Data on locating visible targets
#####
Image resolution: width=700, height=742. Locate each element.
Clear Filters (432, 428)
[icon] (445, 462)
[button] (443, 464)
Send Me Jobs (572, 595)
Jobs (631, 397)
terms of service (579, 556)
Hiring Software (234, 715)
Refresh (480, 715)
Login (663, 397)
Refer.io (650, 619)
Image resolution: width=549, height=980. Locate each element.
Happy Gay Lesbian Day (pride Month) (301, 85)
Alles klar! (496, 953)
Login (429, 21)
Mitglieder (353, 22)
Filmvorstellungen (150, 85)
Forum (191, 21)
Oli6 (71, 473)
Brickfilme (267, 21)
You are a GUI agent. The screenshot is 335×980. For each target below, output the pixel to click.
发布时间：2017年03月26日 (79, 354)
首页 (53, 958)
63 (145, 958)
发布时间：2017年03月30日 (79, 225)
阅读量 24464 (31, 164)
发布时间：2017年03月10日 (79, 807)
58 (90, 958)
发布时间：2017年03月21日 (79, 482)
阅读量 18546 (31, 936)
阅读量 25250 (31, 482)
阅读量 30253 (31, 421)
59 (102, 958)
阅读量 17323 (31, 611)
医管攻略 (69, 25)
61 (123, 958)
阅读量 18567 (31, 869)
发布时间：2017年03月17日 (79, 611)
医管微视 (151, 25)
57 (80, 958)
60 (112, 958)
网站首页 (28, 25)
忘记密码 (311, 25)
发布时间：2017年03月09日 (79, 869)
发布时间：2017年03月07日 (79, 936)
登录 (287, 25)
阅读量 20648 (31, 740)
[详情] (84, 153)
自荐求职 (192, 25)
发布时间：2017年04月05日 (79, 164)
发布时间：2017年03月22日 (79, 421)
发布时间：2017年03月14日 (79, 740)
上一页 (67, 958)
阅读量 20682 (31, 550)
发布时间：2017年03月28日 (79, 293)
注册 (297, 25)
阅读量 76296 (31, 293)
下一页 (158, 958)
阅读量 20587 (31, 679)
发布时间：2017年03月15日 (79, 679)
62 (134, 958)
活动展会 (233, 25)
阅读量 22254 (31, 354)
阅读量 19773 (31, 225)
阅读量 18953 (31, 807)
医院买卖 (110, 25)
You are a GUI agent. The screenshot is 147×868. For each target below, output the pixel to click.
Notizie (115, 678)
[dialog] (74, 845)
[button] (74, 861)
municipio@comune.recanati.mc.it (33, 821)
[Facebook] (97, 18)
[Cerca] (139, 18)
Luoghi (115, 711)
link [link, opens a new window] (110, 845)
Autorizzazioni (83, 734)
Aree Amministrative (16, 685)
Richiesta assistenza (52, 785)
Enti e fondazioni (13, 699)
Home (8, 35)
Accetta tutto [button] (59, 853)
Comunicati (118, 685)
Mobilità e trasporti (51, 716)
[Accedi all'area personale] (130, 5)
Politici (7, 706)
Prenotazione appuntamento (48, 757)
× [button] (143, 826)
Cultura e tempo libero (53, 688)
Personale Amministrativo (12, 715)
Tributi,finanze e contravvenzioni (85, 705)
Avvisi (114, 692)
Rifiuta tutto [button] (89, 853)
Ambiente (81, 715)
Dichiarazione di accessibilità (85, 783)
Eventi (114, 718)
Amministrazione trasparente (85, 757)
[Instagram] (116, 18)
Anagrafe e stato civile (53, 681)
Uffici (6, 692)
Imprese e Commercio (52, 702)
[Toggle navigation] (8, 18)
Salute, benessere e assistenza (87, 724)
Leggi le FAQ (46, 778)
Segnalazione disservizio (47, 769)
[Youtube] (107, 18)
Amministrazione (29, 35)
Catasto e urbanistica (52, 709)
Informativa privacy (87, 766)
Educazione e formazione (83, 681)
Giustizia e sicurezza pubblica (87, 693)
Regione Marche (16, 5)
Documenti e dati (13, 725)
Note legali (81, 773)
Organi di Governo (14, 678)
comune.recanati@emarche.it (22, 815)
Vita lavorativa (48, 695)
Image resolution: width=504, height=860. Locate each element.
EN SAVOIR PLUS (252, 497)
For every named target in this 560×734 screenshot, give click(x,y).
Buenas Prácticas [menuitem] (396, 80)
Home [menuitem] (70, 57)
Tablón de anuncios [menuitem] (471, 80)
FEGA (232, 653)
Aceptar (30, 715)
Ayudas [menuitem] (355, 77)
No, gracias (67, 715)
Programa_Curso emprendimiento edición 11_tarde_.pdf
#####
## TASK
Return, without any change, the lines of the material from the one containing "Hiring Software (234, 715)" through the one containing "首页 (53, 958)", both included.

## RESPONSE
Hiring Software (234, 715)
Refresh (480, 715)
Login (663, 397)
Refer.io (650, 619)
Image resolution: width=549, height=980. Locate each element.
Happy Gay Lesbian Day (pride Month) (301, 85)
Alles klar! (496, 953)
Login (429, 21)
Mitglieder (353, 22)
Filmvorstellungen (150, 85)
Forum (191, 21)
Oli6 (71, 473)
Brickfilme (267, 21)
You are a GUI agent. The screenshot is 335×980. For each target below, output the pixel to click.
发布时间：2017年03月26日 (79, 354)
首页 (53, 958)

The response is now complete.